PROBLEM REQUIREMENTS
Would you copy all lines in the data that contain the word "Chrome"?

[Opening MATERIALS PROVIDED section]

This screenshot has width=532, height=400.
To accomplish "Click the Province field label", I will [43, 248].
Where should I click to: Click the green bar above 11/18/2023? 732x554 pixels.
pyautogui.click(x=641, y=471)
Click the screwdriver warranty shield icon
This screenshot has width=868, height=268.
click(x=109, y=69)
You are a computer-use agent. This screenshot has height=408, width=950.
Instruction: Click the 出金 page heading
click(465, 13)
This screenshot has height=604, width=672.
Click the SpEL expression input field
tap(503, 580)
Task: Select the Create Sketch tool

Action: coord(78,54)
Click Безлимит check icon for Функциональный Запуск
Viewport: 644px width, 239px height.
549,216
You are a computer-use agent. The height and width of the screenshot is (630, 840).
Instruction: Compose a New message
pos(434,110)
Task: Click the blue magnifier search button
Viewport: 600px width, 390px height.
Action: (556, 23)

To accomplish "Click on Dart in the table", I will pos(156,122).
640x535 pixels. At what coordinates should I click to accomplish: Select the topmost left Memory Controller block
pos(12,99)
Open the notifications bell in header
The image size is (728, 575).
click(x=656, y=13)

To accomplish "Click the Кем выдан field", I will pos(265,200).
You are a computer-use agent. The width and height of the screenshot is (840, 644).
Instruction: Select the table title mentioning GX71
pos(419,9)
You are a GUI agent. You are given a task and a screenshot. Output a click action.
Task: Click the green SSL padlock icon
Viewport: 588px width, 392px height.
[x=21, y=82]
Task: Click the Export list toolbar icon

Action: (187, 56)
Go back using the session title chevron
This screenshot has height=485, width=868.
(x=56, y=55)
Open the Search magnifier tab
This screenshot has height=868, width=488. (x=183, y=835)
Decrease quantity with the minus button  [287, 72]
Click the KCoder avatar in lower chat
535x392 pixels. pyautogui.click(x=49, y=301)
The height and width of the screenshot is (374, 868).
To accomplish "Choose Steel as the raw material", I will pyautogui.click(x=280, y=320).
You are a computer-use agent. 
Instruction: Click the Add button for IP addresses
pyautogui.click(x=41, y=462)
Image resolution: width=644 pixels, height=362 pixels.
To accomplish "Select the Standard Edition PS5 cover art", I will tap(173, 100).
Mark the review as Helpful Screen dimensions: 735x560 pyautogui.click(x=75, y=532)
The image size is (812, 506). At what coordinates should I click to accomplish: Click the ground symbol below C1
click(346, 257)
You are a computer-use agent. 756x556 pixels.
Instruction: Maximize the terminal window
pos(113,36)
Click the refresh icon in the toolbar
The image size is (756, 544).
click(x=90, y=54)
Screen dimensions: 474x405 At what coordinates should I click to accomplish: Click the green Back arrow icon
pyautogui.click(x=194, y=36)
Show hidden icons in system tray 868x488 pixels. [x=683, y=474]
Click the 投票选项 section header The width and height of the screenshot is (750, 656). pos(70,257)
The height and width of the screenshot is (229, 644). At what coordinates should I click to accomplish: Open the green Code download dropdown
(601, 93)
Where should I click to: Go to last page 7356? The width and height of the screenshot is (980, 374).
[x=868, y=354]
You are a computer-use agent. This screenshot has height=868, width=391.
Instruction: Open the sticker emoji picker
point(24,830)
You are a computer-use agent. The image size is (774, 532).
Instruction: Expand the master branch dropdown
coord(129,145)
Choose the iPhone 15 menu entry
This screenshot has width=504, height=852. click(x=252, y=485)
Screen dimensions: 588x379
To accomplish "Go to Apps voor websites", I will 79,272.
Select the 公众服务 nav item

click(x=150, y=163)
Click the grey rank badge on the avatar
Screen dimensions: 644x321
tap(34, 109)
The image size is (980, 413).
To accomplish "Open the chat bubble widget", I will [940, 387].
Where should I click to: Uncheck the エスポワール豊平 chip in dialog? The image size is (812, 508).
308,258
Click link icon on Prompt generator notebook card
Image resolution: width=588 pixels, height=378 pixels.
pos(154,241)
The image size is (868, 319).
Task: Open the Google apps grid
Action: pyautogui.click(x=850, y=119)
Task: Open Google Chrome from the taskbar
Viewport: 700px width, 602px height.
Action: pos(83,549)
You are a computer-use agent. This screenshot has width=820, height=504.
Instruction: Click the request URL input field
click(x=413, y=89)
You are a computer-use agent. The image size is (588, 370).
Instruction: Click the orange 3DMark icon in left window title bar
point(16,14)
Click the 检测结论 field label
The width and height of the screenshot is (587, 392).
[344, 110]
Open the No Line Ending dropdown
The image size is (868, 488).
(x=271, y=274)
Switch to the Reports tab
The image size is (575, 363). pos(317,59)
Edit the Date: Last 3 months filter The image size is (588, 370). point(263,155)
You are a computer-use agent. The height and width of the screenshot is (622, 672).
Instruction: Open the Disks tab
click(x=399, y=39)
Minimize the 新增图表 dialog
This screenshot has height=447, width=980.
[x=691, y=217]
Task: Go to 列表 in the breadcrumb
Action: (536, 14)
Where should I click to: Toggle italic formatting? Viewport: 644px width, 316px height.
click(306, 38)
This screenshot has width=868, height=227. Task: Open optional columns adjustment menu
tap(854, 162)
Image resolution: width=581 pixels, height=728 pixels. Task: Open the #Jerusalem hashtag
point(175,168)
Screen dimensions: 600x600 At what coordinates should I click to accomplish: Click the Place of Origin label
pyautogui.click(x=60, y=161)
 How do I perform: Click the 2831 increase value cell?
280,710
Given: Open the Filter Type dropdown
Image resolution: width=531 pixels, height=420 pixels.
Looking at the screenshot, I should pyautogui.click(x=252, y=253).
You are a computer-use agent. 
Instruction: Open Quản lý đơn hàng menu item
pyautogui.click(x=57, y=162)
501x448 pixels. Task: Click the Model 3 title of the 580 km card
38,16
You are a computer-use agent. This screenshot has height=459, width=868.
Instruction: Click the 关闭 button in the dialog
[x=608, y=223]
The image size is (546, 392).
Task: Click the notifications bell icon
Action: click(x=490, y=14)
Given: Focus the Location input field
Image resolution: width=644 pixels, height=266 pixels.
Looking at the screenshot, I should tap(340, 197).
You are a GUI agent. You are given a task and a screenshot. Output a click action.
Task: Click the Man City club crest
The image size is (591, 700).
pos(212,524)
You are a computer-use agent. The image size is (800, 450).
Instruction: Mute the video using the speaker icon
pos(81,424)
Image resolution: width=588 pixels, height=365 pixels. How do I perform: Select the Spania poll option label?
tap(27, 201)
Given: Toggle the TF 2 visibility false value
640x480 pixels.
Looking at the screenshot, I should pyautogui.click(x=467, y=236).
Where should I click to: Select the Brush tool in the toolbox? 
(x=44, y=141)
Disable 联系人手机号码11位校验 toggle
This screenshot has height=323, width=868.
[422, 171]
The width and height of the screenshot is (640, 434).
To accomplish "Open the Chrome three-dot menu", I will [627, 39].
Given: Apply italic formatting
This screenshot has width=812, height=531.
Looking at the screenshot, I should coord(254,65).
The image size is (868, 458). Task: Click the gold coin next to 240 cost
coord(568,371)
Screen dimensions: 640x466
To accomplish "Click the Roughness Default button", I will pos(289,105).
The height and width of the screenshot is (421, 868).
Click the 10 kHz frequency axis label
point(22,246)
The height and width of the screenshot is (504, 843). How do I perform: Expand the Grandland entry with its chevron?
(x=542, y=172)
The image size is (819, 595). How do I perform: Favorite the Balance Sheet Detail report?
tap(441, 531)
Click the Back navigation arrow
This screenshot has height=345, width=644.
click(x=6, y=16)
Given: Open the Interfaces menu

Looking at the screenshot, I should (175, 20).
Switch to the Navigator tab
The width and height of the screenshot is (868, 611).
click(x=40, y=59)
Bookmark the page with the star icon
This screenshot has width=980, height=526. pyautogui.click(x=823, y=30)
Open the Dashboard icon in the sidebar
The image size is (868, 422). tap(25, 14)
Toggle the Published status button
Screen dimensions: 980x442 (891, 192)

[Closing MATERIALS PROVIDED section]

FINISHED EXERCISE
Task: Open Google Chrome from the taskbar
To accomplish "Open the Chrome three-dot menu", I will [627, 39].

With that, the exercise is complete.